Task description ::
In the entries below, filter for the word "icon" and copy every matching line.

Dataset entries

[Start of section]

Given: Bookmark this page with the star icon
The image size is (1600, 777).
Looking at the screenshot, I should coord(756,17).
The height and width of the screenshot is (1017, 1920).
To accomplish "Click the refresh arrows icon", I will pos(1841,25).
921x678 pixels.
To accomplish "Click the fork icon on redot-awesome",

[End of section]

Output for this task ::
Given: Bookmark this page with the star icon
To accomplish "Click the refresh arrows icon", I will pos(1841,25).
To accomplish "Click the fork icon on redot-awesome",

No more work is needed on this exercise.